Obiettivi
- A) Trascrivi dal brano sullo sciopero del 29 il tratto compreso tra "Questi padroni si" e "nera del Capitale.".
- B) Prosegui il brano sullo sciopero del 29 a partire dall'ultima frase riportata.

Brano estratto
━━━━━━
Scioperiamo e scendiamo in piazza il 29… ma che si avvii una reale rivolta sociale contro padroni e governo
Come Slai Cobas per sindacato di classe lavoriamo per ricostruire la forza e l’unità dei lavoratori. Questo è importante in questo momento perché ci troviamo di fronte a una situazione in cui tutti i governi hanno sempre fatto l’interesse dei padroni ma questo governo sta facendo un passo ulteriore al servizio esclusivo degli interessi dei padroni, grande finanza, parassitismo economico e sociale e marcia verso una dittatura aperta. I padroni metalmeccanici vengono al tavolo e dicono: zero aumenti, zero stop alla precarietà, zero sulla sicurezza.
Questo è inaccettabile!
Questi padroni si sentono ancora più forti, tant’è che oggi il loro governo attacca pure il diritto di sciopero e ha fatto un Ddl sulla ‘sicurezza con cui vuole condannare e sanzionare anche i lavoratori che fanno blocchi, picchetti, lotte assolutamente necessarie per pesare, insieme a colpire tutti i movimenti degli studenti, contro la guerra, solidali con la Palestina, movimenti territoriali Notav, Noponte, i movimenti ambientalisti, ad attaccare le necessarie proteste dei migranti, restringendo la democrazia per tutti. Anche uno che dice “rivolta sociale” come il segretario della Cgil, Landini (che poi non la farà perché dobbiamo farla noi lavoratori) viene attaccato dal governo Meloni che difende solo l’interesse delle multinazionali, va a braccetto con Elon Musk. Chi governa oggi è una frazione più nera del Capitale.
Se vogliamo ottenere qualcosa anche sul contratto, veri aumenti salariali, lavoro stabile, difesa della sicurezza e salute e dei nostri diritti; se vogliamo respingere una manovra finanziaria che dà tutto ai padroni e niente ai lavoratori, che toglie soldi alla sanità, alla scuola, alla sicurezza, ambiente per aumentare i soldi per gli armamenti, per la guerra; se non vogliamo prendere in giro i lavoratori, dobbiamo lavorare perché ci sia effettivamente una rivolta sociale. La rivolta sociale non si fa a parole, si fa quando centinaia, migliaia di lavoratori scioperano, fanno continue lotte, si rivoltano, come è successo negli anni ‘70 in cui solo così abbiamo ottenuto alcuni nostri diritti. I segr. nazionali della Cgil/Fiom e della Uilm/Uil parlano di situazione inaccettabile e rispetto al contratto dei metalmeccanici di un ritorno al passato, dopodiché, all’interno dei posti di lavoro, i discorsi che stanno portando tra i lavoratori non sono adeguati all’altezza dello scontro sociale e politico.
━━━━━━
Estratto dati

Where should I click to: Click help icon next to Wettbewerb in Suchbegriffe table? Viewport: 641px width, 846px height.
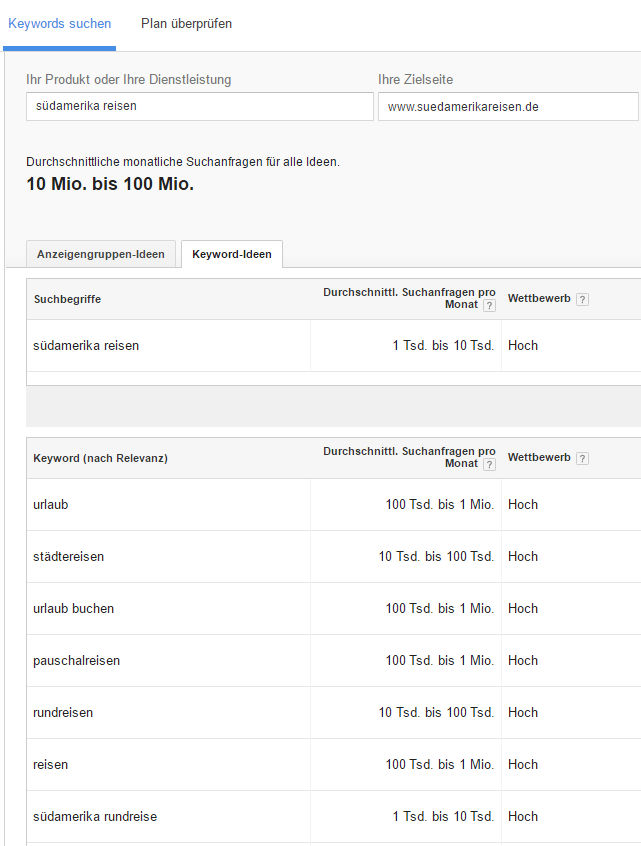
━━━━━━
Risposte esercizio
- A)
Questi padroni si sentono ancora più forti, tant’è che oggi il loro governo attacca pure il diritto di sciopero e ha fatto un Ddl sulla ‘sicurezza con cui vuole condannare e sanzionare anche i lavoratori che fanno blocchi, picchetti, lotte assolutamente necessarie per pesare, insieme a colpire tutti i movimenti degli studenti, contro la guerra, solidali con la Palestina, movimenti territoriali Notav, Noponte, i movimenti ambientalisti, ad attaccare le necessarie proteste dei migranti, restringendo la democrazia per tutti. Anche uno che dice “rivolta sociale” come il segretario della Cgil, Landini (che poi non la farà perché dobbiamo farla noi lavoratori) viene attaccato dal governo Meloni che difende solo l’interesse delle multinazionali, va a braccetto con Elon Musk. Chi governa oggi è una frazione più nera del Capitale.

- B)
Scioperare il 29, tornare in piazza vuol dire costruire effettivamente l’unità tra i lavoratori, perché tutti i lavoratori sono colpiti, al di là della tessera sindacale. C’è un sindacato, Fim Cisl, che sta ormai con il governo e vuole dividere i lavoratori. Quello che ci serve per una lotta ampia, incisiva e continua è una “guerra civile” anche in fabbrica tra tutti i lavoratori ricostruendo in questo modo una unità di classe effettiva per portarli in piazza.
Dobbiamo fare questo lavoro, perché dobbiamo ritornare a fare le battaglie a partire dalle fabbriche, su una piattaforma con al centro gli aumenti del salario, già la richiesta che è stata presentata era inadeguata, le stesse statistiche ci dicono che i salari italiani sono i più bassi d’Europa e i padroni ci stanno dicendo zero aumenti salariali! Invece di tassare le grandi rendite, il governo nella legge di bilancio abbassa le tasse dei ceti medio/ricchi e alza le nostre tasse, mettendo sullo stesso piano noi lavoratori che non riusciamo a tirare avanti, con le nostre famiglie, i nostri figli e i redditi alti dei borghesi. Vogliamo un effettivo taglio delle nostre tasse e che le tasse debbano servire per finanziare la sanità, la scuola, le pensioni.
Le strade sono due: o si fa l’interesse dei lavoratori o si fa l’interesse delle grandi multinazionali che anche nella crisi aumentano i profitti, mentre non danno nessuna soluzione alle grandi vertenze nelle fabbriche, Acciaierie/ Stellantis, ecc., mettono tantissimi operai in cassintegrazione, che in questa fase diventano anticamera di esuberi
Ma non basta. Il governo ci stanno trascinando in una guerra imperialista mondiale. Si parla di miliardi di evasione fiscale, ma quanti miliardi vanno per gli armamenti, per ammazzare, per il genocidio in Palestina, per finanziare le guerre? Per questo ci sono i soldi, mentre niente soldi per aumentare gli ispettori del lavoro, per i controlli.
Queste sono le questioni concrete su cui noi dobbiamo tornare a costruire un’unità, una forza nello sciopero del 29.
Il problema sono le direzioni, sindacali, col discorso dei governi amici di questi anni, l’abbiamo presa in quel posto. Adesso basta però! Ripartiamo dall’unità delle fabbriche e della unità di tutti i lavoratori, precari, disoccupati, masse povere Migliaia di operai che vanno in piazza a farsi vedere, cambiano le cose. Ma si deve andare bloccando posti di lavoro, strade e città, per imporre gli interessi di classe, non per fare la “passeggiata”,
Però ogni operaio deve fare la sua parte, deve fare una battaglia anche con il suo compagno di lavoro, perché. a partire dalle grandi fabbriche ritroviamo la nostra unità di classe, difendiamo i nostri interessi, altrimenti questi ci schiacciano, questi tra un po’ diranno che il sindacato va fermato, che non può scioperare, non può fare vera attività in fabbrica, e questo sta già avvenendo con una grave repressione vero i cobas e sindacati di base.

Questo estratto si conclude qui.